**TEXTO PARA ANÁLISIS:**
——————————

Casos como Operación Medusa, Calamar, Coral y Antipulpo revelaron un sistema que permitió el desvío de miles de millones de pesos. Sin embargo, la lentitud judicial y los arreglos procesales han diluido el impacto inicial.
En 2025, el gobierno anunció la recuperación de RD$6,500 millones en bienes públicos, pero el hecho de que haya que “recuperarlos” demuestra la magnitud del saqueo institucional tolerado por años.
Ese mismo año, la República Dominicana creó un equipo especial de recuperación de activos públicos en el extranjero (ERPP), que ya presentó reclamaciones por más de RD$136 mil millones desviados.
Aunque es un paso positivo, refleja la fragilidad de las estructuras de control, los recursos se fueron antes de que las alarmas institucionales pudieran activarse. La prevención sigue siendo el eslabón más débil del sistema.
El informe de la OCDE de mayo de 2025 fue contundente, el país solo cumple con el 22 % de los criterios internacionales de integridad pública. En otras palabras, las leyes existen, pero su ejecución es deficiente. No hay una estrategia anticorrupción nacional efectiva, ni mecanismos estables de coordinación entre los entes fiscalizadores. La erosión institucional se mide también en la distancia entre el papel y la práctica.
El colapso del techo de la discoteca Jet Set en abril de 2025, con 236 muertos, mostró otra cara del deterioro institucional, la negligencia estatal. Los informes de Defensa Civil y Obras Públicas confirmaron que el local operaba con permisos vencidos y sin inspecciones recientes.
Este desastre no fue solo estructural; fue moral. Una tragedia previsible causada por un Estado que no supervisa y autoridades que miran hacia otro lado.
Casos recientes en ayuntamientos como La Vega, Higüey y Santo Domingo Este, donde alcaldes fueron señalados por uso irregular de fondos, evidencian que la corrupción ha descendido a los niveles municipales. La erosión institucional no es un fenómeno centralista es sistémico. Las redes clientelares operan con impunidad en todo el territorio, afectando directamente servicios básicos como la recogida de basura, el agua y el transporte local.

——————————

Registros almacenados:
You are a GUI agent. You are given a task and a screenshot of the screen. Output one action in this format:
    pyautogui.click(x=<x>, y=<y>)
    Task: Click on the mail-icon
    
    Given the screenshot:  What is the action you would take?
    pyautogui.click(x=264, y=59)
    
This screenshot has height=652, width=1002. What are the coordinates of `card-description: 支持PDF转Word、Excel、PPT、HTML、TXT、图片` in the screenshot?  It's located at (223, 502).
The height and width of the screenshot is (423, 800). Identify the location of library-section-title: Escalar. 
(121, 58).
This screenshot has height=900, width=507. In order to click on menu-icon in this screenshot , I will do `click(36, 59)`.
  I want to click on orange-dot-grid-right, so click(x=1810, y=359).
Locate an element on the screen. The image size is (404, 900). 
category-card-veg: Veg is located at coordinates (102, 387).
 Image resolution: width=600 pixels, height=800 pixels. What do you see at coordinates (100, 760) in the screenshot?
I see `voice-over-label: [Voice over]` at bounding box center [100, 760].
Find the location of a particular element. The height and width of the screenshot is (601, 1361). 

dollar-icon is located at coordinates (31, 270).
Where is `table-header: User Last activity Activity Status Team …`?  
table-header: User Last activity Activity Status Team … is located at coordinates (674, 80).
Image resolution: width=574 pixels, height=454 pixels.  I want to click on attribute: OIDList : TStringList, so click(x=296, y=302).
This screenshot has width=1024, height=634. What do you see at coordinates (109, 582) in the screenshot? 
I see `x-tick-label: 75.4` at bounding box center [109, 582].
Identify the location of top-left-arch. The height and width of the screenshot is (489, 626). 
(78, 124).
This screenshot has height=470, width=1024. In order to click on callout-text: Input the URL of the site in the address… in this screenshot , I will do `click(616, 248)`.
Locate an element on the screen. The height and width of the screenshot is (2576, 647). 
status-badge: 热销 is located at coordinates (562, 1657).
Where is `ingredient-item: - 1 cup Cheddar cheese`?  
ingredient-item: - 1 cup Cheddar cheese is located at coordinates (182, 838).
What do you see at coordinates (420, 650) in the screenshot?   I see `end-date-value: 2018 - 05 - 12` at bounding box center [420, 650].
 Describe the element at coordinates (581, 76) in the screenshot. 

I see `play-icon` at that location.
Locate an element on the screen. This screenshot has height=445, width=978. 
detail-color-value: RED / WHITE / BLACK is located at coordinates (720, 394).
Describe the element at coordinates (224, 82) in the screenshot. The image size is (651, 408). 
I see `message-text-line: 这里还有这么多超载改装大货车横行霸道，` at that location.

——————————

**SOBRE LA TAREA:** Prolonga el texto sobre la erosión institucional en la República Dominicana desde el punto en que termina. Los ítems provienen de otra fuente.

**RESULTADO:**
El deterioro también afecta el desarrollo humano. Los fondos desviados a contratos fraudulentos podrían financiar más escuelas y hospitales. Proyectos sobrevaluados como Punta Catalina, con sus sobrecostos y dudas de transparencia, siguen drenando recursos públicos. Mientras tanto, comunidades rurales carecen de agua potable y los hospitales regionales siguen sin equipos básicos. Cada peso malgastado se traduce en vidas postergadas.
La erosión institucional tiene un costo humano invisible, el éxodo del talento joven. Más de 300,000 dominicanos han emigrado desde 2020, la mayoría buscando seguridad y oportunidades. No huyen solo de la pobreza económica, sino de la pobreza institucional. El mérito ya no garantiza el ascenso social; la mediocridad conectada políticamente se impone como regla. Y esa fuga silenciosa empobrece al país en capital humano.
Según Latinobarómetro 2024, más del 70 % de los dominicanos cree que las instituciones “sirven a los políticos, no al pueblo”.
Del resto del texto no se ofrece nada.